The province’s plan to offer post-secondary students free, online, open textbooks for the 40 most popular courses is raising some eyebrows in Nanaimo.
The province estimates up to 200,000 students could benefit from this move each year, savings hundreds of dollars a year on textbooks because these texts could be read online or downloaded at no cost. Faculty would also be able to modify and adapt the open textbooks to fit different classes and better meet local teaching needs.
Steve Beasley, executive director of the Vancouver Island University Students’ Union, said while anything that saves students money is positive, instructors will still have the ability to choose their own course materials and there is no guarantee that these texts will be used.
“This sounds like a boutique program to make it sound like the government is doing something about the affordability of post-secondary education,” he said.
Post-secondary courses do not have a set curriculum that is mandated by the government like in the public education system and this initiative could cross the line between the state ensuring public access to education and government dictating curriculum, said Beasley.
“Universities should not be controlled by the state in terms of what students should be learning,” he said.

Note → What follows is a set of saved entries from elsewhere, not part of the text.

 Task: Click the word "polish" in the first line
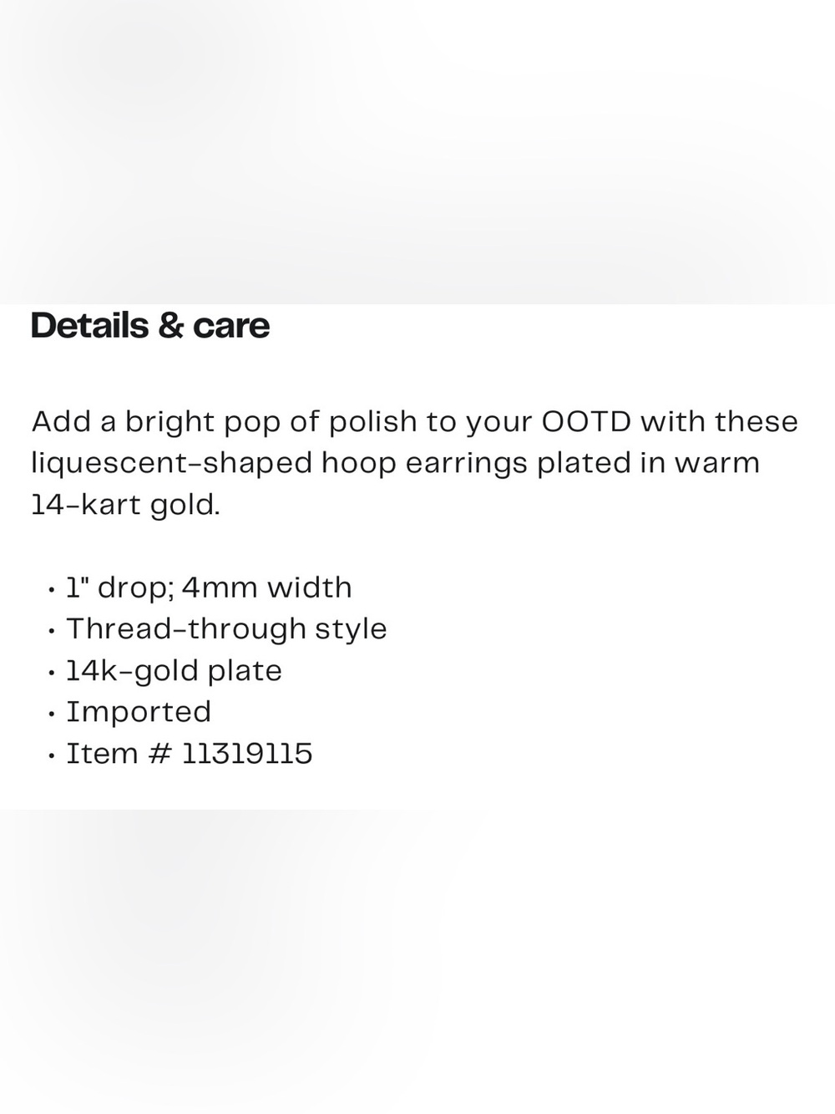372,423
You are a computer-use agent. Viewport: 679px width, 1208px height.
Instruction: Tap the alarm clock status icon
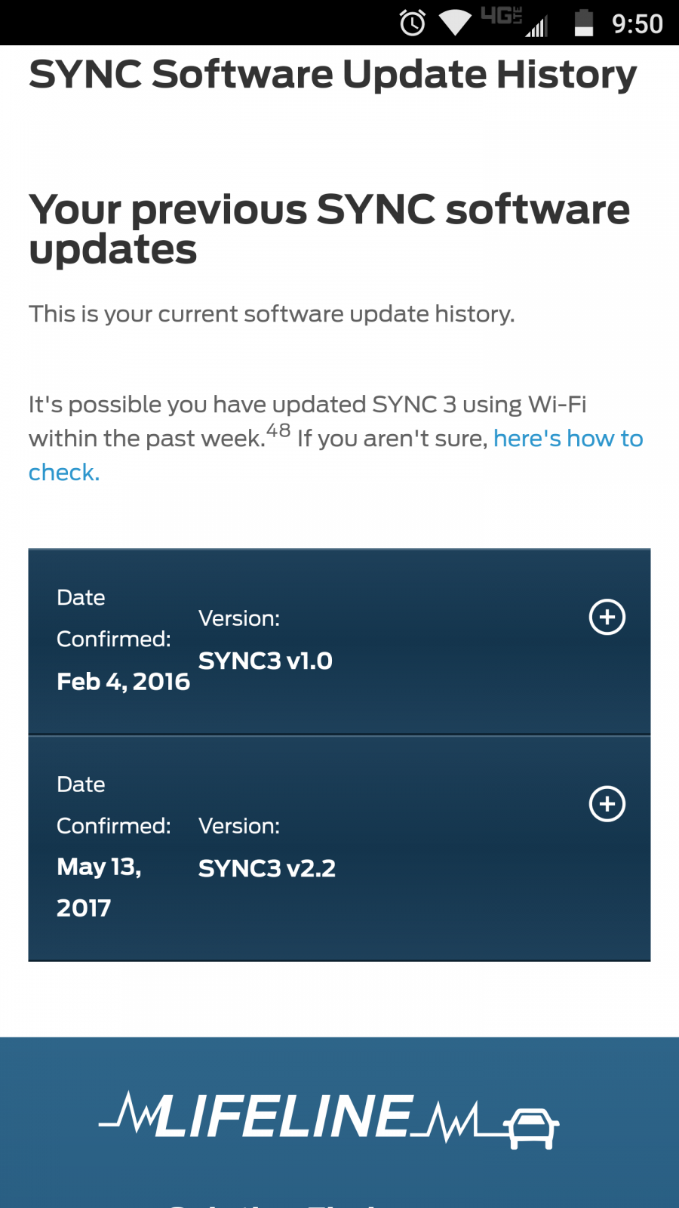[413, 23]
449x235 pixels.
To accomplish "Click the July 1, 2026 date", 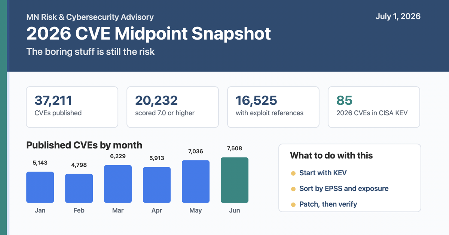I will (x=398, y=16).
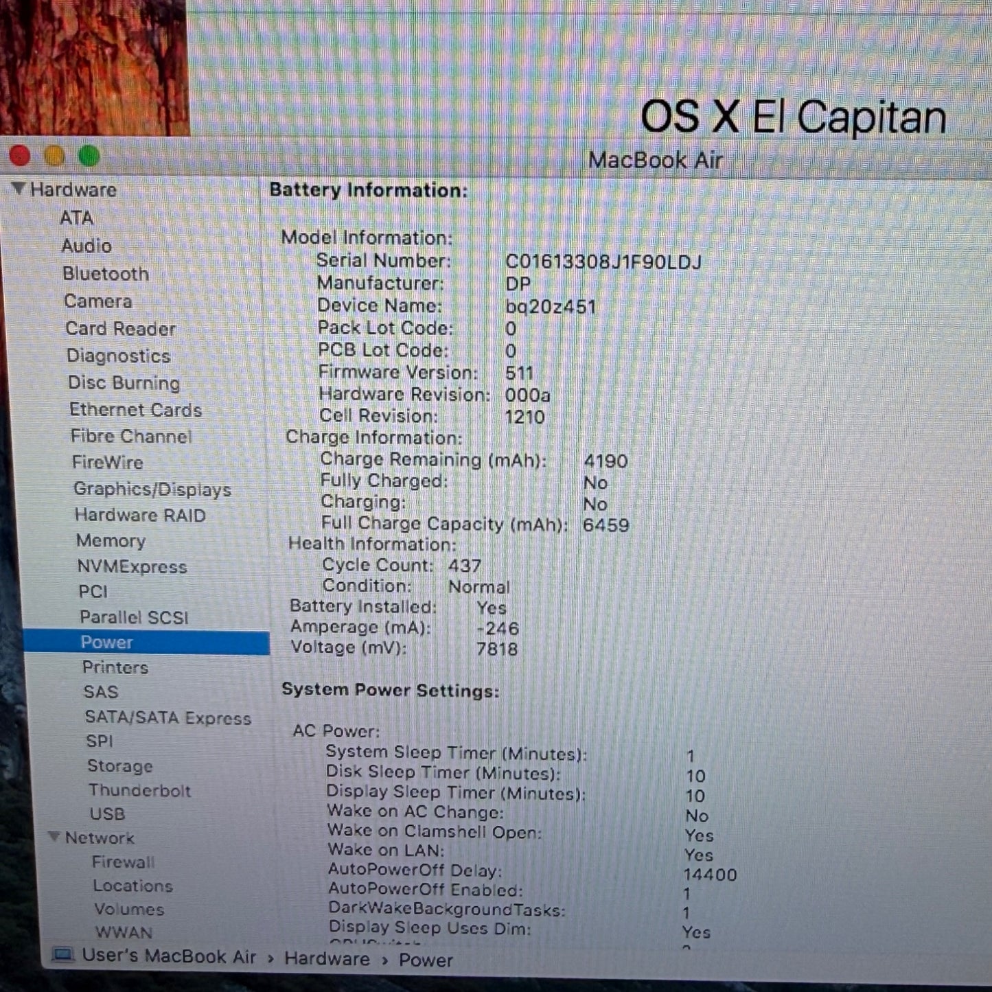Show Firewall under Network
Screen dimensions: 992x992
click(x=123, y=862)
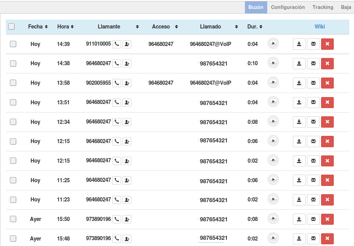Download the 14:38 voicemail recording

(x=299, y=63)
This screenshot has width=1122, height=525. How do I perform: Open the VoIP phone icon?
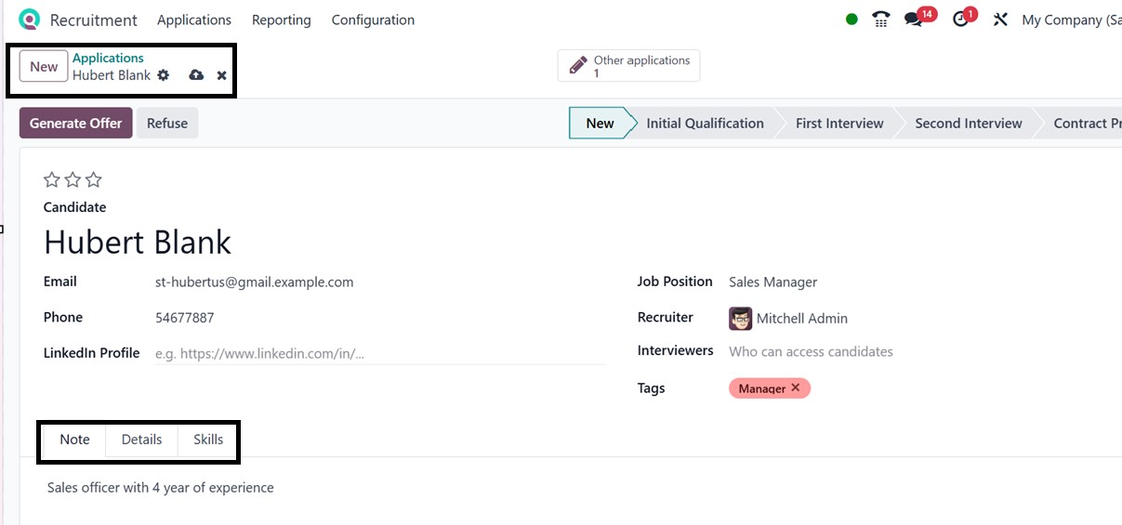click(880, 20)
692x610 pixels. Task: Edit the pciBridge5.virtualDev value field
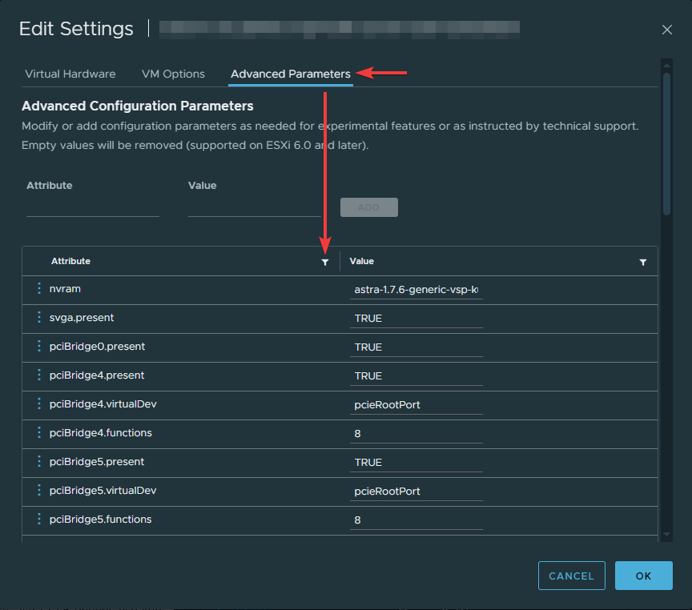(416, 492)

If the province wants to help students, it could restore a student grant program or reduce the interest rates on student loans, Beasley added.
Joey Moore, a VIU sociology professor, sees a lot of potential in the initiative, provided those who create these texts are able to making a living wage from doing so.
“I think there’s a lot of possibilities with the open access movement,” he said. “The devil is in the details. I have my own frustrations with the costs of certain texts.”
Often companies come out with new editions each year despite only minimal changes and an introductory sociology text can cost around $100 new, which is cheap compared to some math or science texts, said Moore.
He said one major concern is that there would be pressure on professors from students to use a free text even if the instructor isn’t comfortable with it.
An open text would allow the instructor to modify the text to suit a particular class’s needs, but the instructor would have to have the time to do this, Moore added.
Once a list of courses to benefit from this initiative is developed, the textbooks will be created with input from faculty, institutions and publishers through a request for proposals coordinated by B.C. Campus, a publicly funded organization that aims to make higher education available to all. As a condition of the funding, the text would have a Creative Commons licence that makes it freely available to anyone to use, reuse and revise.